Aubrey’s memory wasn’t being cooperative. He shook his head. ‘I wouldn’t have known that lump of stone was out of the ordinary.’

‘That is where you’re fortunate to be associated with a Green Johannes collector.’

‘To tell you the truth, Hugo, I have trouble thinking of you as a collector.’

‘Fitzwilliam, you still have much to learn about the spying business. When I was a cultural attache to various Holmland embassies, being a collector gave me good reason to be out and about, poking my nose into various emporia. I became quite an expert in Green Johannes ware, to my surprise.’

‘Where’s your collection now?’

‘Probably in the home of one of the Chancellor’s good friends.’ He glanced at Aubrey. ‘I do not want you to think that my antipathy toward the Chancellor and his cronies is due to my collection’s being stolen. I’m much less straightforward than that.’

‘Hugo, I promise: I’ll never think you’re straightforward.’

Von Stralick looked wistfully at the lump of stone. ‘It’s a fine specimen.’

‘Don’t worry. Once we’ve sorted out all this mess, I’ll help you start your collection again. I think we have a pair of candlesticks made out of the stuff, up in the attic somewhere. I’m sure Mother and Father wouldn’t miss them.’

Especially since Mother called them ghastly and bundled them away as soon as she could.

‘That is decent of you,’ von Stralick said. ‘And I use that word carefully, knowing what it means to you Albionites.’

‘In a land of understatement, there is no higher praise than being called decent.’

Von Stralick put a finger to his lips. ‘I have an idea.’ He strode from the operations room.

Aubrey decided to continue investigating the operations room. He began rummaging through the nearest Out tray, looking for incriminating invoices or delivery dockets, something to give concrete evidence of the comings and goings, but all he found were internal documents. It was as if the outside world didn’t exist.
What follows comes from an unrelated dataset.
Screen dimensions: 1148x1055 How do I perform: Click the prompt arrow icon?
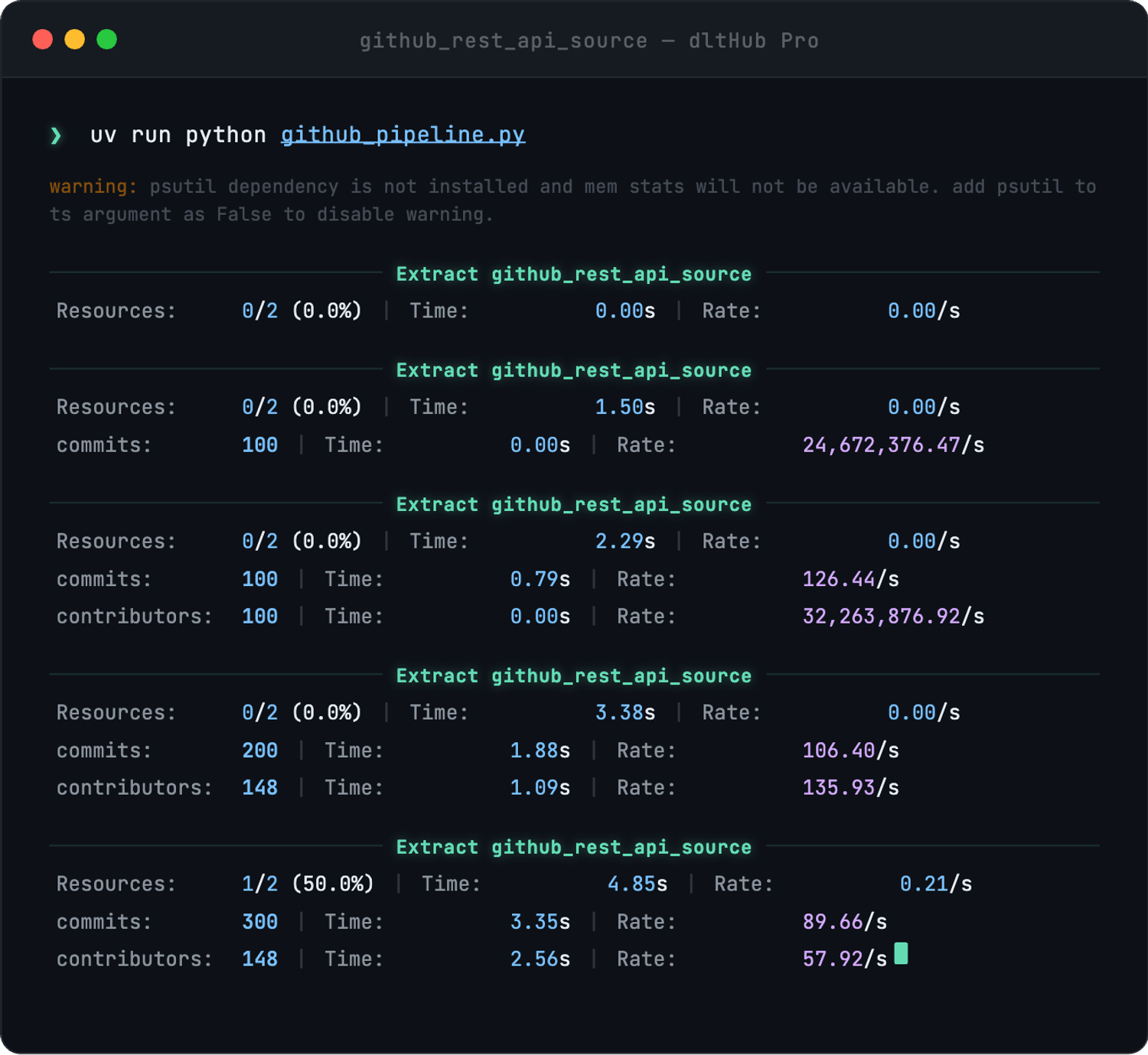[x=54, y=135]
This room had been the centre of Dr Tremaine’s activities for over a month. It was inconceivable that he could leave no trace of what he’d been up to. If Aubrey had time he was sure he could find something, but admiring a piece of undeniably handsome stone had meant little time was left before the lorry would arrive.

‘We have to go,’ von Stralick snapped as he rushed back into the operations room.

‘Did you find anything useful?’

‘I found the switchboard. Three operators, it had, if each required a chair. No documents, but as I hoped, one of them had used a pencil on the counter to list frequently called exchanges. I have them. They may be of some use.’

He handed Aubrey a scrap of paper. ‘Many of the numbers are in Fisherberg, but more are in Bardenford.’

‘That’s only natural. Bardenford is the nearest major city to the estate. The others?’

‘Scattered around Holmland, the important cities and ports, Stalsfrieden on the border with Gallia.’ Von Stralick tapped the list with a finger. ‘The only oddity is the exchange listing for Korsur.’

Aubrey frowned. Why was a Holmland village, the home of Green Johannes, featuring in Dr Tremaine’s schemes? ‘I may have an idea.’

Von Stralick stopped. ‘You have no shortage of ideas. Tell me, though: is it a good one?’

Aubrey answered a question with a question. ‘What’s your experience with interrogation, Hugo?’

‘I’ve been on both sides. I prefer to be the one asking the questions.’

‘You can do it humanely?’

‘Ah, now there’s a question.’ Von Stralick took his time before answering. ‘In my view, torture is a most unreliable way of obtaining information. People will tell you anything to make it stop, so how do you know what to believe?’

‘You’ve done this?’

‘I’ve seen it done by stupid people and by people who thought they were clever. It is distasteful.’

‘But the other way. You can get information from people without using torture?’

‘I have my methods.’

‘Good. When these guards come back, what do you say to capturing them and getting information out of them?’

Von Stralick nodded sharply and, together, they ran from the operations room – but just before Aubrey left, he snatched a handful of rubber bands from one of the desks.